(PROBLEM DESCRIPTION)
What you give back should match the records word for word.

(INPUT)
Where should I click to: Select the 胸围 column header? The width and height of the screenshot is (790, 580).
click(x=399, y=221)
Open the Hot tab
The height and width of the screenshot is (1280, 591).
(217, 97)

(TASK ANSWER)
Where should I click to: Select the 胸围 column header? The width and height of the screenshot is (790, 580).
click(x=399, y=221)
Open the Hot tab
The height and width of the screenshot is (1280, 591).
(217, 97)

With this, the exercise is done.